How can one little street swallow so many lies?

 So, as I generally point out once a year when the Riley Sager pseudonym publishes a new volume, these improve with every iteration, even if they tend to recycle concepts. 

In Middle of the Night, we're dealing with 40 year old Ethan returning to the Hemlock Circle cul-de-sac in the middle of New Jersey outside Princeton. With one exception, all of the houses on the circle are occupied by the same families who lived there 30 years ago when Ethan's best friend vanished from a tent in Ethan's backyard and never reappeared. Ethan is separated from his wife, and living at the house he grew up in as his mom and dad have moved to Florida. Ethan is plagued by recurring nightmares of the sound of someone slitting the side of the tent. 

Throughout the novel, we get flashbacks (from other character's perspectives, even) chronicling the 24 hours prior to Billy vanishing, showing how none of the kids or adults in the Circle are particularly honest about anything going on 30 years prior. We have Russ, in the past the younger brother of one of the neighborhood bullies who OD'd/committed suicide, in the present he runs a sporting goods store; we have Angela, Ethan's former babysitter who's now home watching over her dementia ridden dad with her10 year old son; we have Ragesh, also a bully in the past who's now a cop with a husband.

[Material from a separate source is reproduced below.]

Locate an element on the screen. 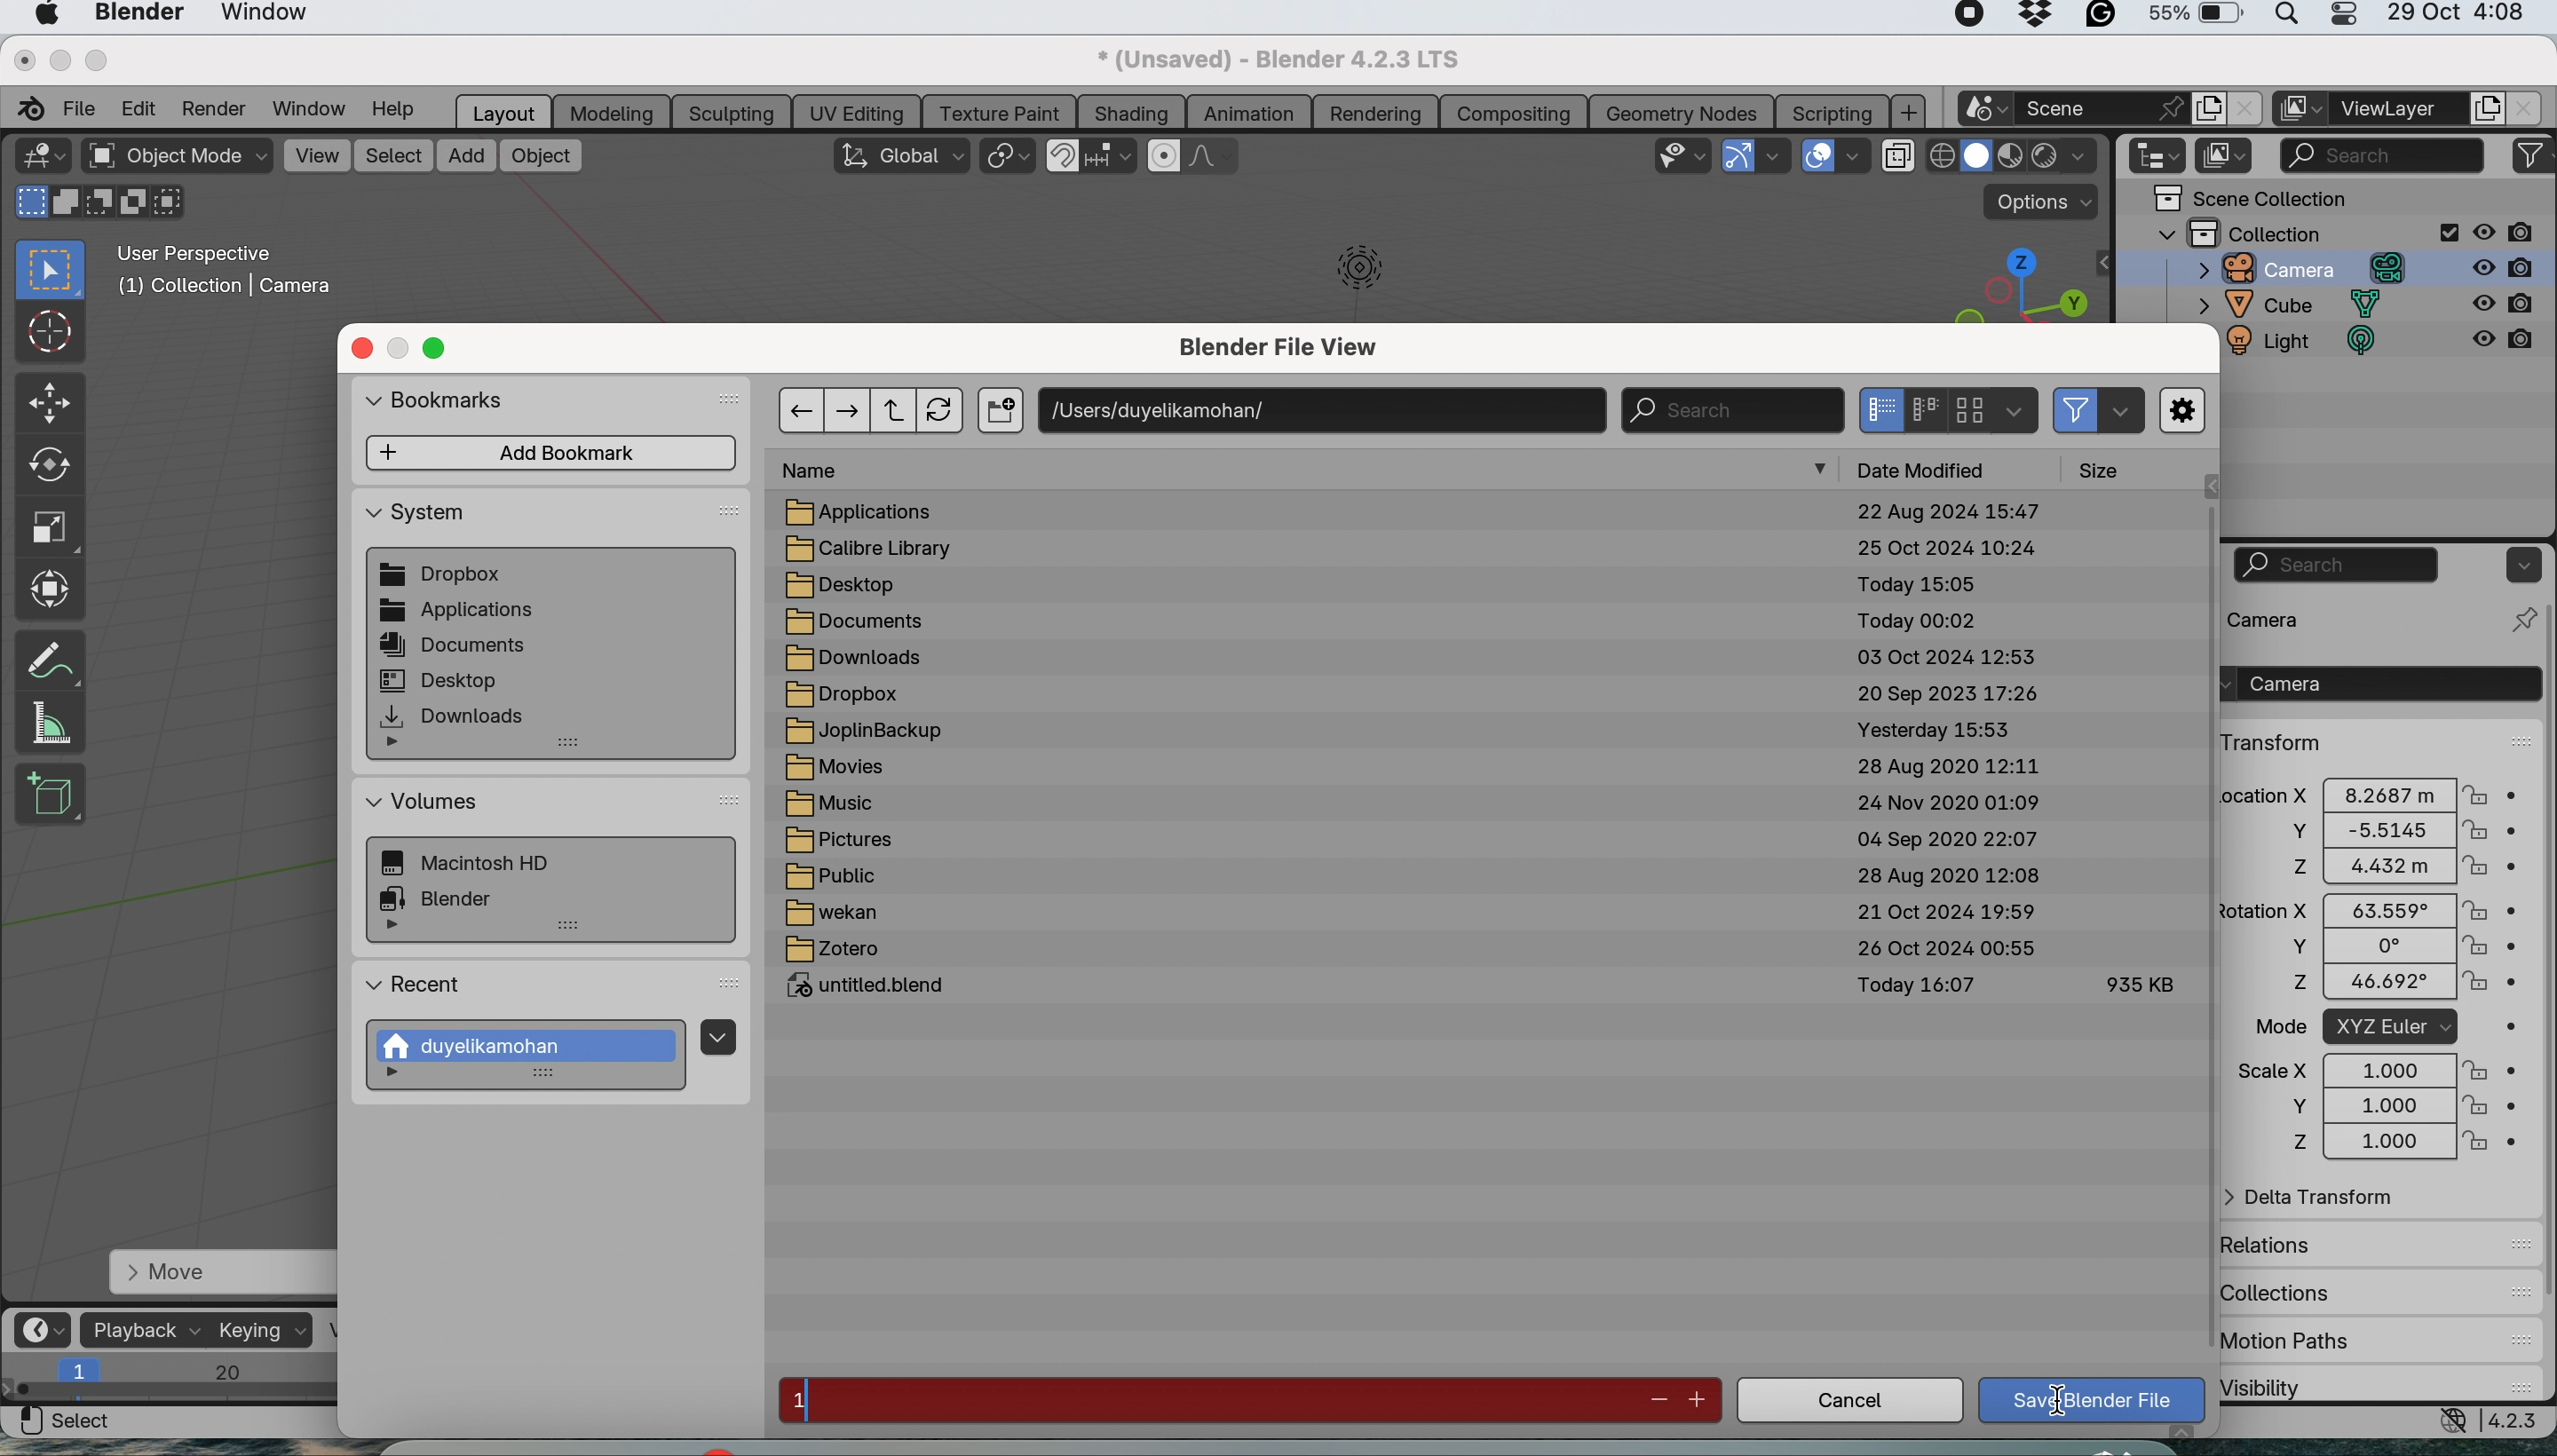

We have the usual strange and mysterious in the Hawthorne Institute, now a State Park. 

While this being Sager does mean we get 4 or 5 major twists as we get towards the end, this time they're better paced so the reader can actually absorb and react to them before the next one springs. We also get a throw away reference to both Final Girls and The Last Time I Lied, thus giving us a fairly unconnected shared universe. 

Honestly, this is probably the best the author has achieved, and I found myself enjoying it, even as I wondered how certain facts were overlooked in the past.